* TASK OBJECTIVE:
No pictures belong in the copy. Set down exactly the lines from the one that contains "Instruction: Click the" through the end of the data.
[THE RECORDS Boundary: Start]
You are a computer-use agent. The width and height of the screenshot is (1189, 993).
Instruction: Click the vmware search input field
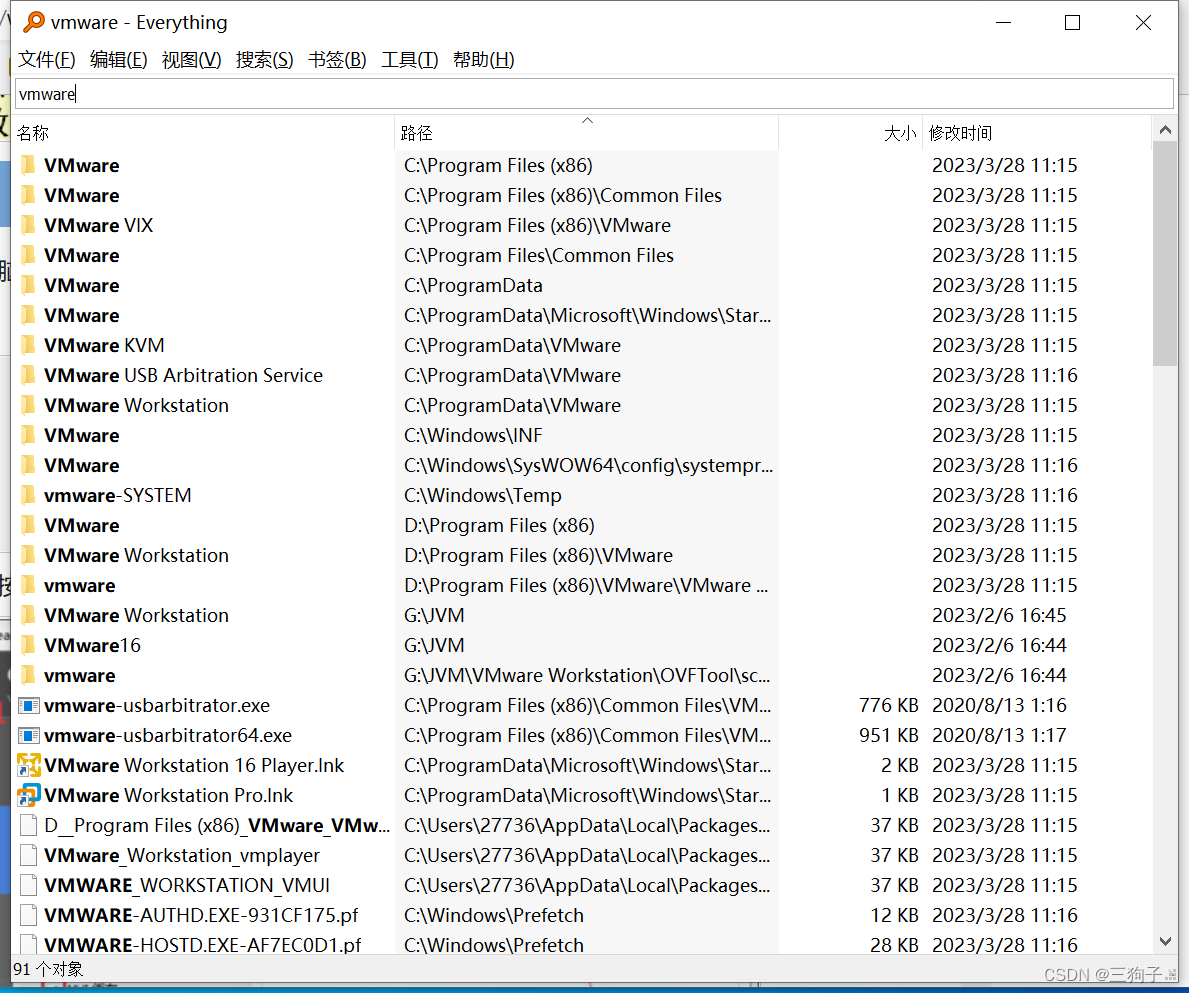tap(594, 94)
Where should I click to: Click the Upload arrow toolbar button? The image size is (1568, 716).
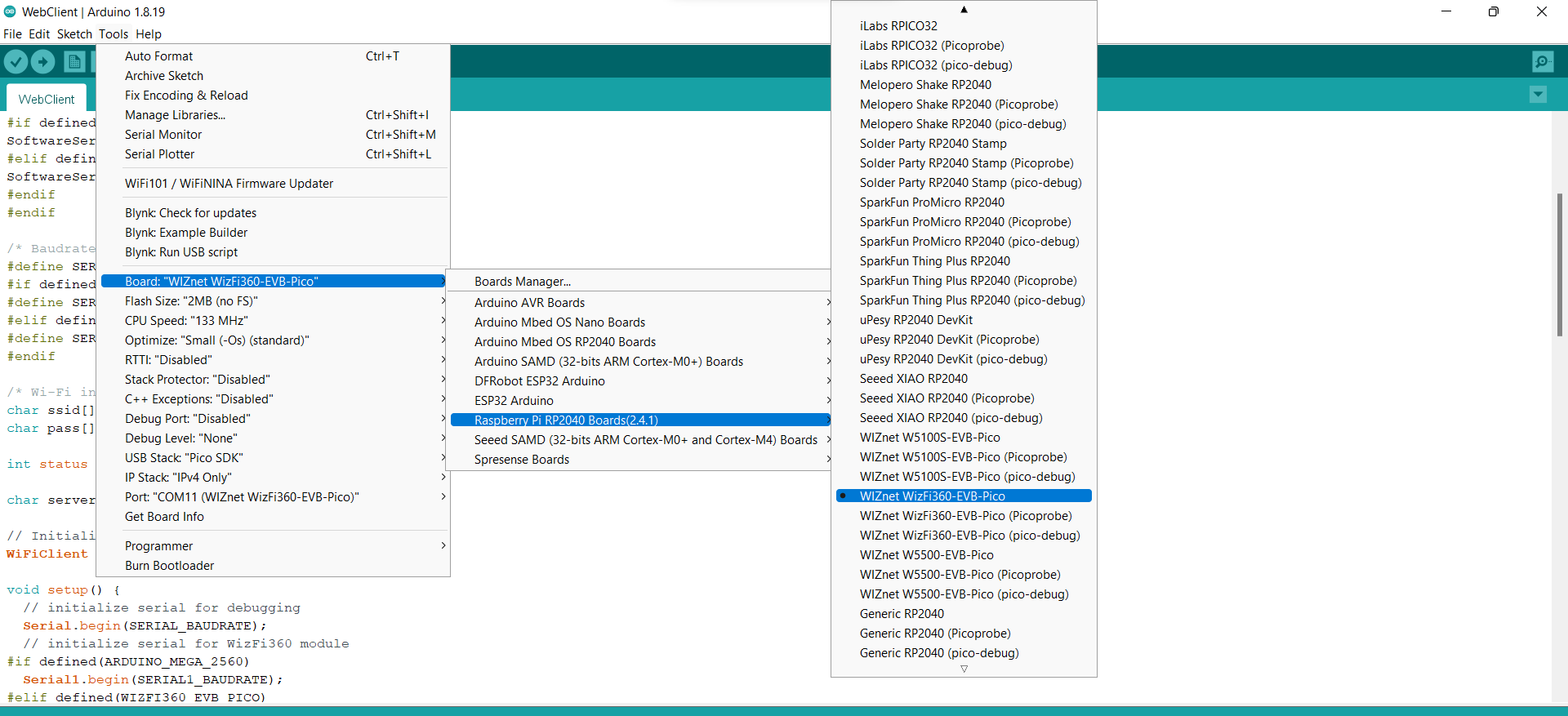[x=42, y=61]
[THE RECORDS Boundary: End]
* ANSWER TO THIS PROBLEM:
Instruction: Click the vmware search input field
tap(594, 94)
Where should I click to: Click the Upload arrow toolbar button? The image size is (1568, 716).
[x=42, y=61]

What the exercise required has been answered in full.